Copy the following records word for word, every line unchanged and in the same order.
━━━━━━
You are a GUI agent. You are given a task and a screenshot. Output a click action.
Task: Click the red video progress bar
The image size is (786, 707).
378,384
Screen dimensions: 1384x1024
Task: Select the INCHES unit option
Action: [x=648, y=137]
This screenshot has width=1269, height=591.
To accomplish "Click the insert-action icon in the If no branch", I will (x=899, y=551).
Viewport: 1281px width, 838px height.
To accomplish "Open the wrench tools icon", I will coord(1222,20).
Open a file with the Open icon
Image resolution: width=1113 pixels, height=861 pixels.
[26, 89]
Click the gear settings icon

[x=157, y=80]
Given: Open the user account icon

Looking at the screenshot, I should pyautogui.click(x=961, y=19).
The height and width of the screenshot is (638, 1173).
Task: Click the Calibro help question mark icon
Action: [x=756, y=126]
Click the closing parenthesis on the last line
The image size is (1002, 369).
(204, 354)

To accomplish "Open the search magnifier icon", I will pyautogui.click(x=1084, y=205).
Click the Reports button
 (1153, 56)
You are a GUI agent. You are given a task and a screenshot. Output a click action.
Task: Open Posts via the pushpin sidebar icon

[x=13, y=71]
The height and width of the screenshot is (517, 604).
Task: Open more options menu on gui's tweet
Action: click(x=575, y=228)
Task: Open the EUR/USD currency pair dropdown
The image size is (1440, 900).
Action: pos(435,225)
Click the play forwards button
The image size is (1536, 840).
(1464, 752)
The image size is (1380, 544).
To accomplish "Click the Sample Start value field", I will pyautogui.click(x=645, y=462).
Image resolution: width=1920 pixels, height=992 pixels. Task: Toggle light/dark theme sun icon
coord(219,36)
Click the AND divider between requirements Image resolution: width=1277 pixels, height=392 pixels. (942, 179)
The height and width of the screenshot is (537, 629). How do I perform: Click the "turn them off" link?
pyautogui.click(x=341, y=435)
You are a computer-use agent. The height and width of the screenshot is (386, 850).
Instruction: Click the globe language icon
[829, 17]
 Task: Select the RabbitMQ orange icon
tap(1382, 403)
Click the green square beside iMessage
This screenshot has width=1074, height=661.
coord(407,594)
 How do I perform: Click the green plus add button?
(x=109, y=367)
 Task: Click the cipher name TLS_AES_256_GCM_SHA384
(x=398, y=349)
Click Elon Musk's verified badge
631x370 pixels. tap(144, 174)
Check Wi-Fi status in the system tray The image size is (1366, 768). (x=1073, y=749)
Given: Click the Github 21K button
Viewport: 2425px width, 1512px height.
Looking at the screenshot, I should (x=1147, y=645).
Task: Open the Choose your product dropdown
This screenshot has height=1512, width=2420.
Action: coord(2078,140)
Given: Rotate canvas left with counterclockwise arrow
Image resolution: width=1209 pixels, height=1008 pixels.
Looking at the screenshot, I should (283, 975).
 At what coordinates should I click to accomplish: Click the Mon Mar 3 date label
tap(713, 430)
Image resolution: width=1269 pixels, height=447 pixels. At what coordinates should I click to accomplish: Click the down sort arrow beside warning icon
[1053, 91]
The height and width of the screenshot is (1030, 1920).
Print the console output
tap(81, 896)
━━━━━━
● The result:
You are a GUI agent. You are given a task and a screenshot. Output a click action.
Task: Click the red video progress bar
The image size is (786, 707).
378,384
Screen dimensions: 1384x1024
Task: Select the INCHES unit option
Action: [x=648, y=137]
This screenshot has width=1269, height=591.
To accomplish "Click the insert-action icon in the If no branch", I will (x=899, y=551).
Viewport: 1281px width, 838px height.
To accomplish "Open the wrench tools icon", I will coord(1222,20).
Open a file with the Open icon
Image resolution: width=1113 pixels, height=861 pixels.
[26, 89]
Click the gear settings icon

[x=157, y=80]
Given: Open the user account icon

Looking at the screenshot, I should pyautogui.click(x=961, y=19).
The height and width of the screenshot is (638, 1173).
Task: Click the Calibro help question mark icon
Action: [x=756, y=126]
Click the closing parenthesis on the last line
The image size is (1002, 369).
(204, 354)

To accomplish "Open the search magnifier icon", I will pyautogui.click(x=1084, y=205).
Click the Reports button
 (1153, 56)
You are a GUI agent. You are given a task and a screenshot. Output a click action.
Task: Open Posts via the pushpin sidebar icon

[x=13, y=71]
The height and width of the screenshot is (517, 604).
Task: Open more options menu on gui's tweet
Action: click(x=575, y=228)
Task: Open the EUR/USD currency pair dropdown
The image size is (1440, 900).
Action: pos(435,225)
Click the play forwards button
The image size is (1536, 840).
(1464, 752)
The image size is (1380, 544).
To accomplish "Click the Sample Start value field", I will pyautogui.click(x=645, y=462).
Image resolution: width=1920 pixels, height=992 pixels. Task: Toggle light/dark theme sun icon
coord(219,36)
Click the AND divider between requirements Image resolution: width=1277 pixels, height=392 pixels. (942, 179)
The height and width of the screenshot is (537, 629). How do I perform: Click the "turn them off" link?
pyautogui.click(x=341, y=435)
You are a computer-use agent. The height and width of the screenshot is (386, 850).
Instruction: Click the globe language icon
[829, 17]
 Task: Select the RabbitMQ orange icon
tap(1382, 403)
Click the green square beside iMessage
This screenshot has width=1074, height=661.
coord(407,594)
 How do I perform: Click the green plus add button?
(x=109, y=367)
 Task: Click the cipher name TLS_AES_256_GCM_SHA384
(x=398, y=349)
Click Elon Musk's verified badge
631x370 pixels. tap(144, 174)
Check Wi-Fi status in the system tray The image size is (1366, 768). (x=1073, y=749)
Given: Click the Github 21K button
Viewport: 2425px width, 1512px height.
Looking at the screenshot, I should (x=1147, y=645).
Task: Open the Choose your product dropdown
This screenshot has height=1512, width=2420.
Action: coord(2078,140)
Given: Rotate canvas left with counterclockwise arrow
Image resolution: width=1209 pixels, height=1008 pixels.
Looking at the screenshot, I should (283, 975).
 At what coordinates should I click to accomplish: Click the Mon Mar 3 date label
tap(713, 430)
Image resolution: width=1269 pixels, height=447 pixels. At what coordinates should I click to accomplish: Click the down sort arrow beside warning icon
[1053, 91]
The height and width of the screenshot is (1030, 1920).
Print the console output
tap(81, 896)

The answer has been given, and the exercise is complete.